Los mecanismos de financiación y prestación de servicios de cuidados a largo plazo (LTC) para las personas mayores son insostenibles, no tienen carácter global y, en muchos casos, ni siquiera existen

La perspectiva que se dibuja para el futuro de la población es ya un hecho: en los próximos 15 años la población de 65 años y más se incrementará en torno a un 80% hasta casi alcanzar los mil millones de personas. Bajo esta realidad, satisfacer las necesidades de cuidados de las personas mayores será uno de los principales desafíos a los que se enfrente la sociedad.

Por ello, el último estudio sigma de SWISS RE ‘¿Quién nos cuidará?’ se centra en la búsqueda de soluciones sostenibles de cuidados a largo plazo para un mundo que está envejeciendo y examina cómo deben abordarse los ajustados presupuestos estatales, los cambios demográficos, los pocos recursos personales y la limitada concienciación si queremos superar este desafío.

De hecho, la concienciación sobre los riesgos y costes de los cuidados a largo plazo es muy baja, asevera el estudio. Y un ejemplo, según los datos presentados por sigma, es que en la mayoría de países las personas no tendrían suficientes recursos para cubrir los costes de una estancia de larga duración en una residencia, incluso aunque vendieran sus casas. Asimismo, en la mayoría de países sería muy difícil que, con unos ingresos medios, los jubilados o sus hijos pudieran pagar la estancia.

Es decir, son sistemas insostenibles y que no tienen carácter global. Pero aun así, muy pocos se dan cuenta de que hay un déficit de financiación. También existe un error muy extendido que consiste en considerar que el gobierno desempeñará una función primordial como prestador de cuidados. “El problema es que la gente subestima el coste de los cuidados a largo plazo y sobrestima lo que proporcionará el estado”, afirma Kurt Karl, economista jefe de SWISS RE.
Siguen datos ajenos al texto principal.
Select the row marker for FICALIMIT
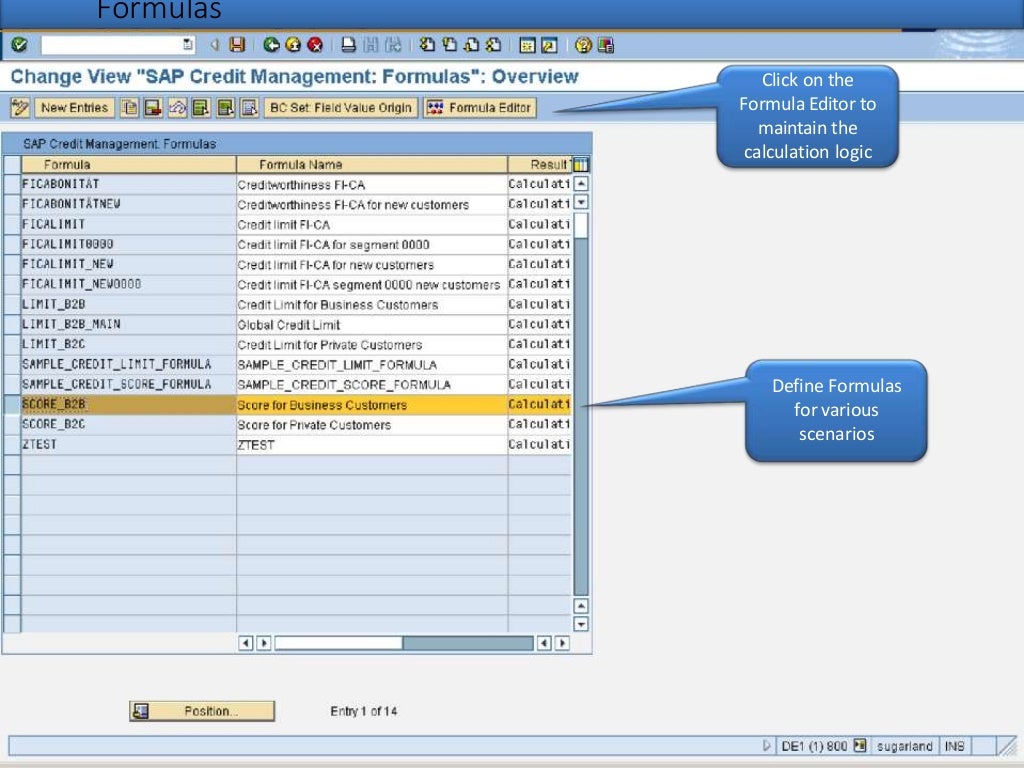This screenshot has height=768, width=1024. tap(12, 225)
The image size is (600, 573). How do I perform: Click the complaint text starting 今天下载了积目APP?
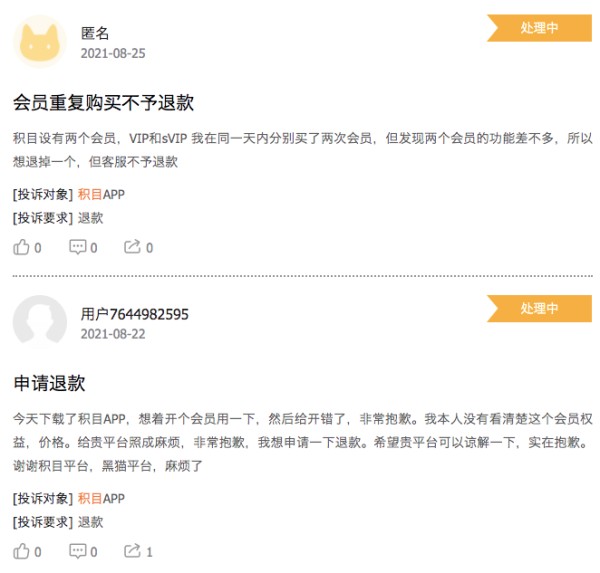pos(303,442)
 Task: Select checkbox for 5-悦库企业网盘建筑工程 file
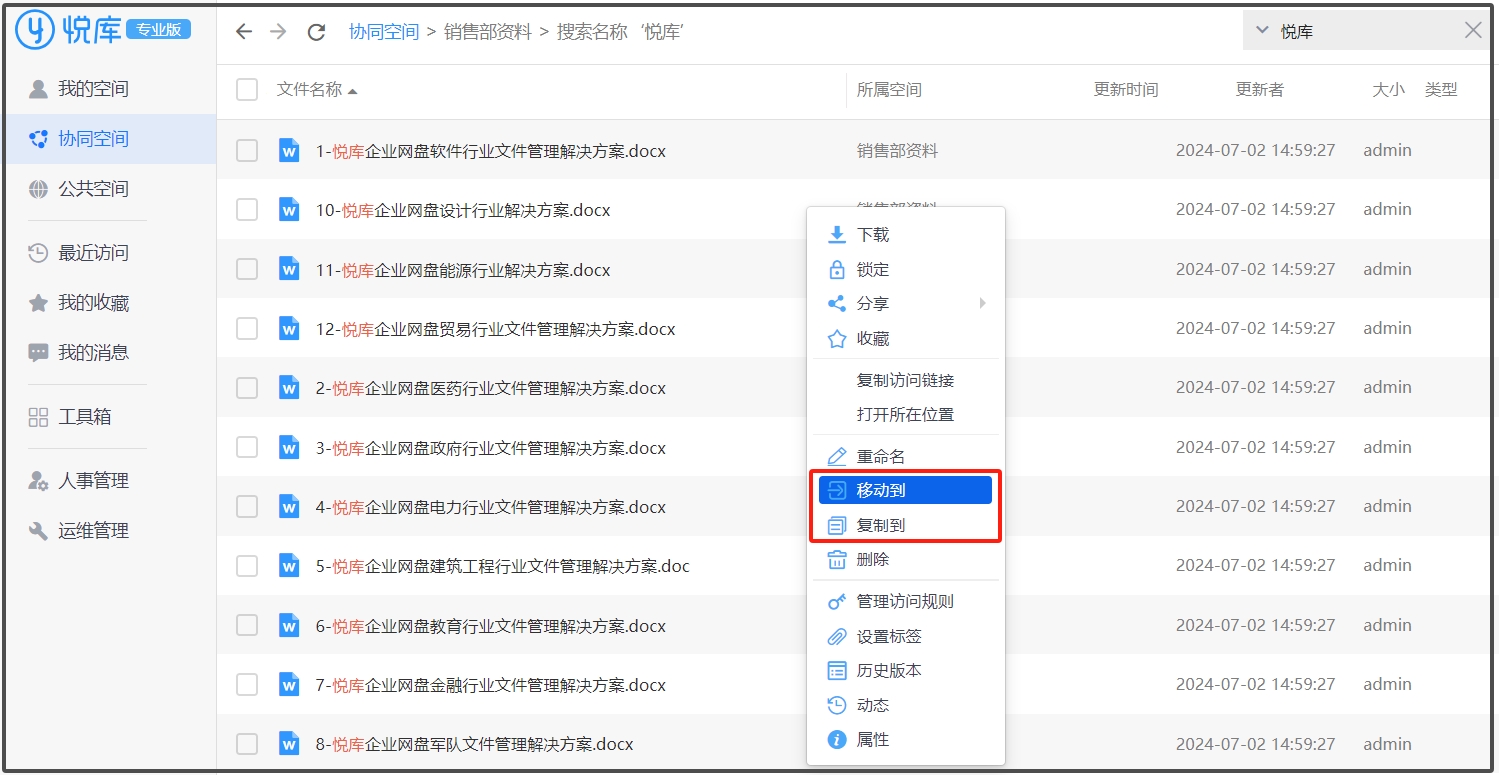(247, 566)
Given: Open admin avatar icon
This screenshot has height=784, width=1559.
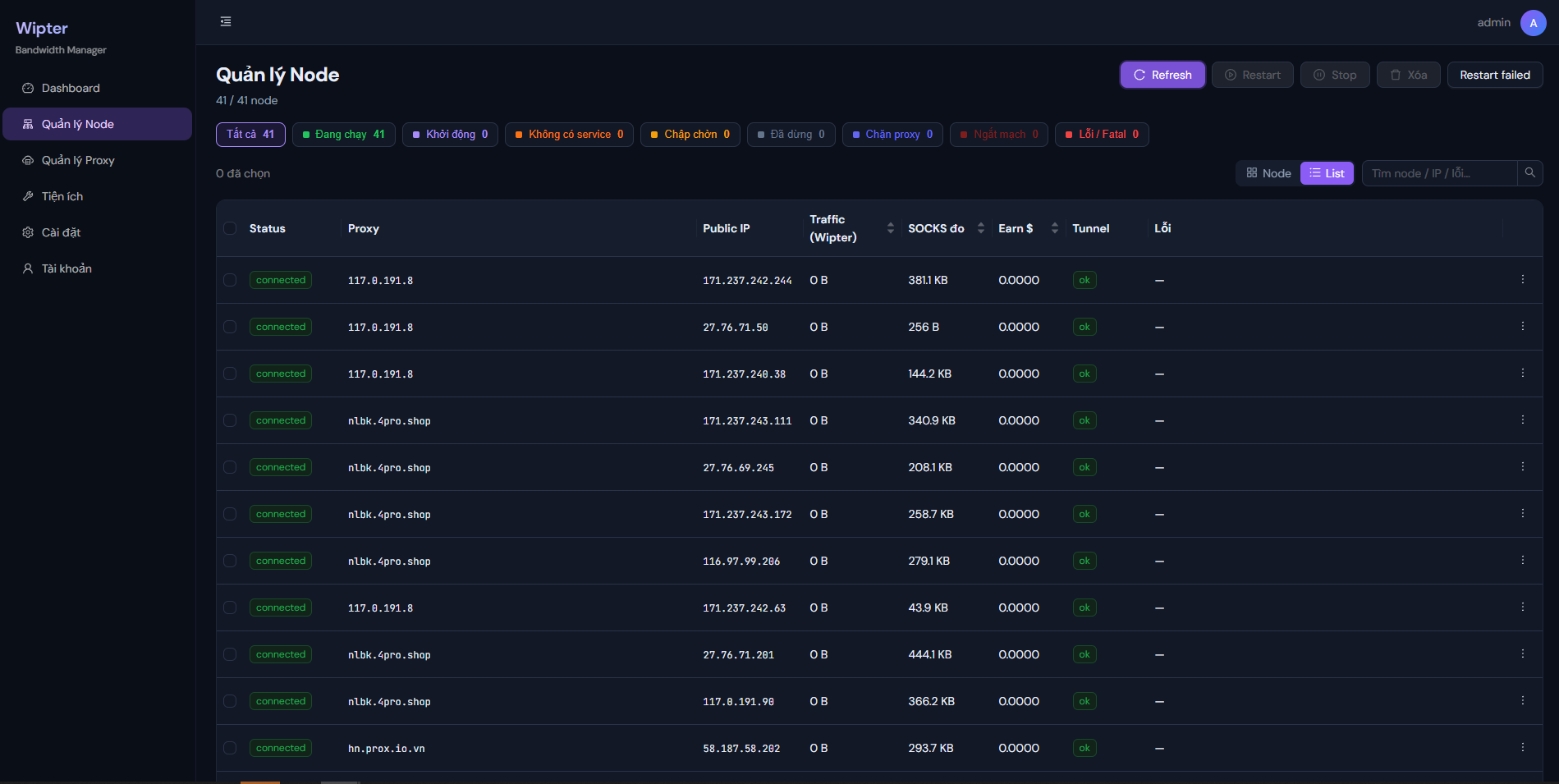Looking at the screenshot, I should click(1533, 23).

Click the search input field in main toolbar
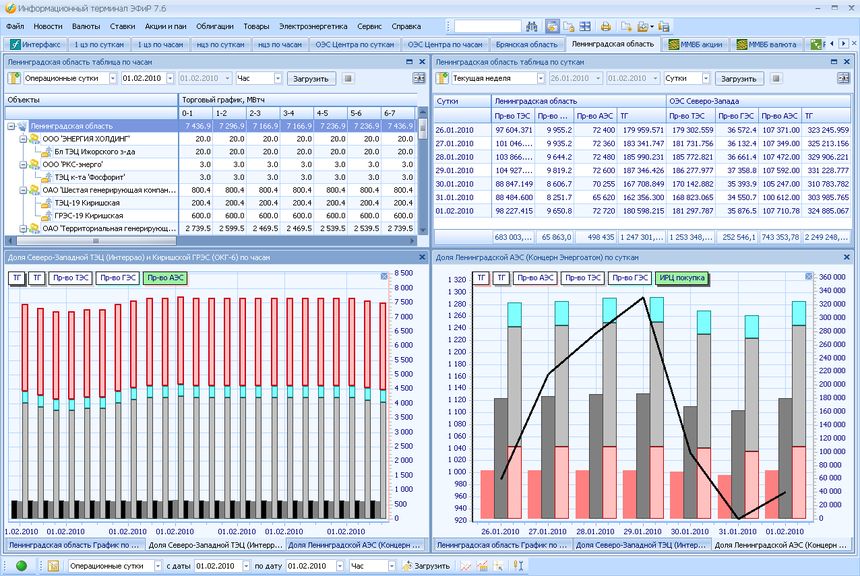click(487, 26)
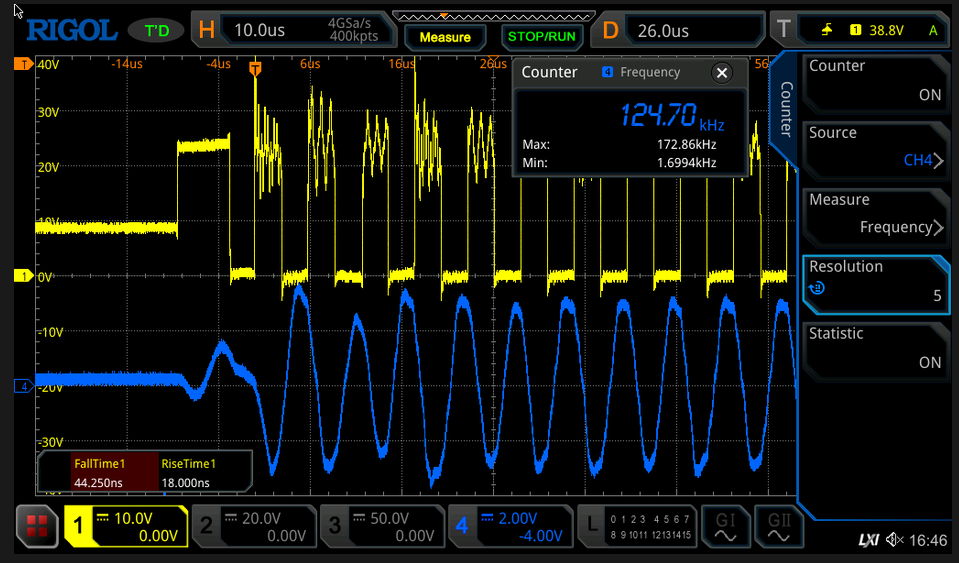The height and width of the screenshot is (563, 959).
Task: Click the LXI network status icon
Action: pyautogui.click(x=868, y=540)
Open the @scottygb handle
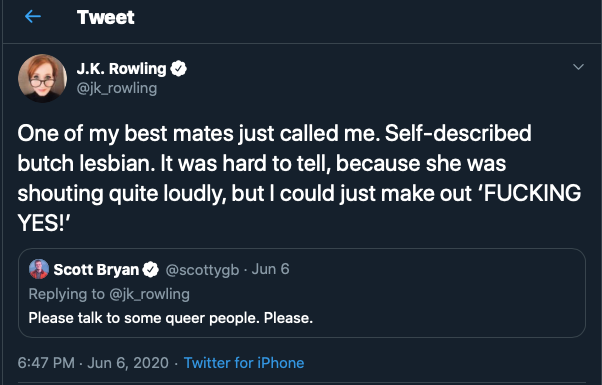Image resolution: width=602 pixels, height=385 pixels. pos(202,270)
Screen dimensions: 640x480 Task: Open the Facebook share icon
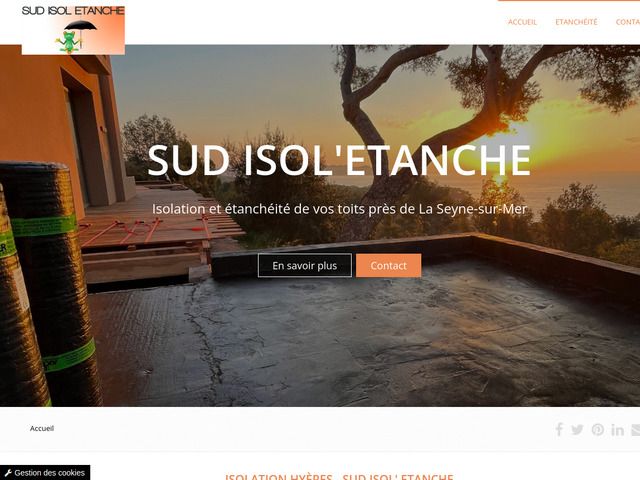(x=559, y=429)
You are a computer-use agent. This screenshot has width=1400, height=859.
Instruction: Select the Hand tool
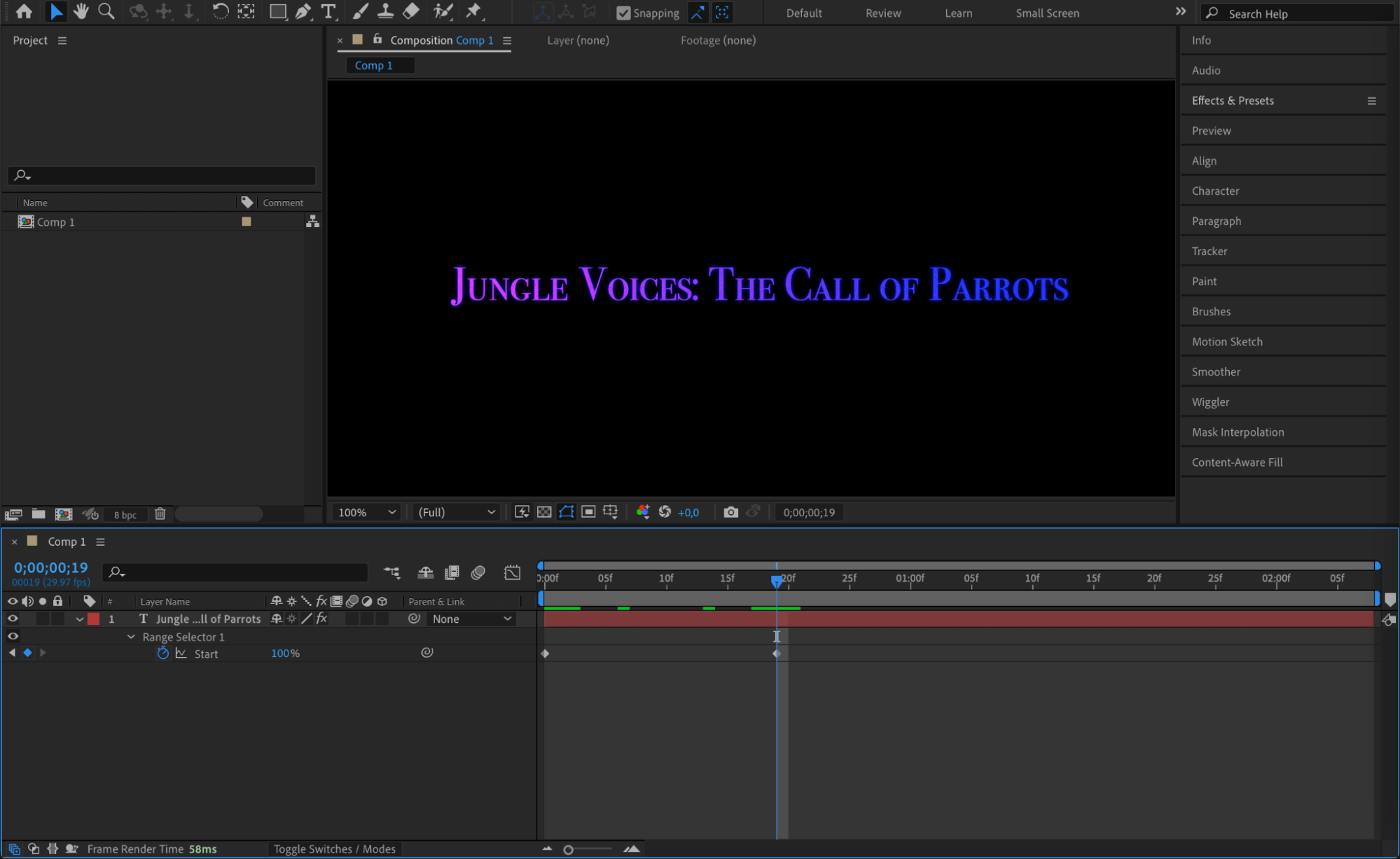tap(81, 11)
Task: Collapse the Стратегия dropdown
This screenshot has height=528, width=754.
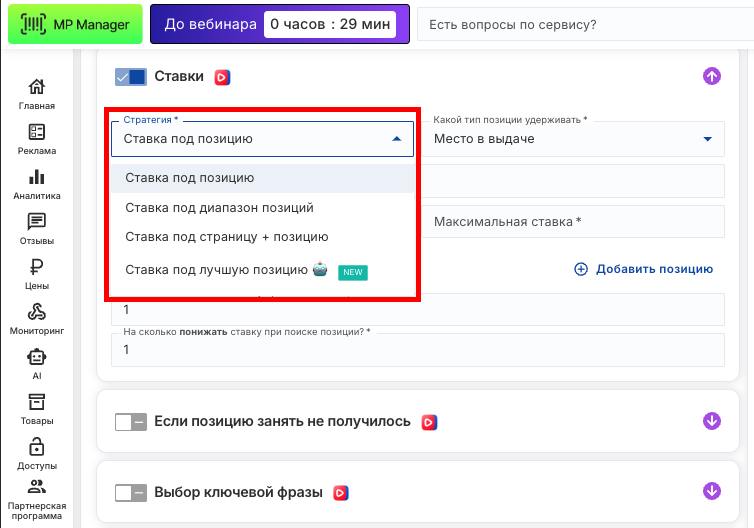Action: tap(397, 139)
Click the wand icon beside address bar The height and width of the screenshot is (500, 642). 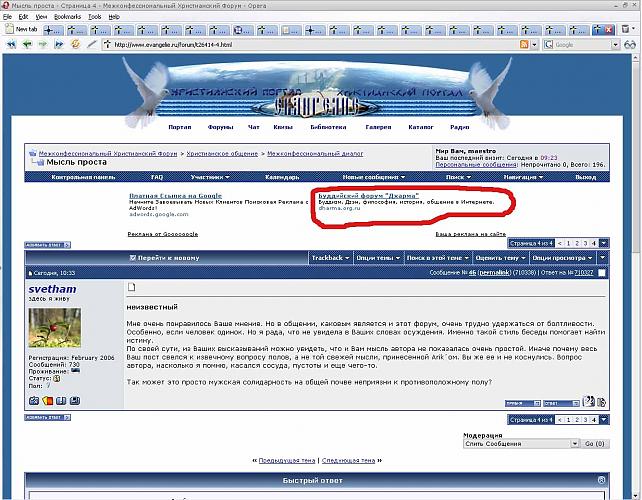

En muchos mercados avanzados, las prestaciones públicas no cubren completamente el elevado coste de los cuidados. En la mayoría de mercados emergentes no suelen existir sistemas de prestación pública, mientras que los modelos tradicionales de cuidados familiares se están viendo presionados por cambios demográficos, como por ejemplo, la migración de las generaciones más jóvenes desde las áreas rurales a las urbanas y el aumento de la participación de las mujeres en el mercado laboral, señala el informe.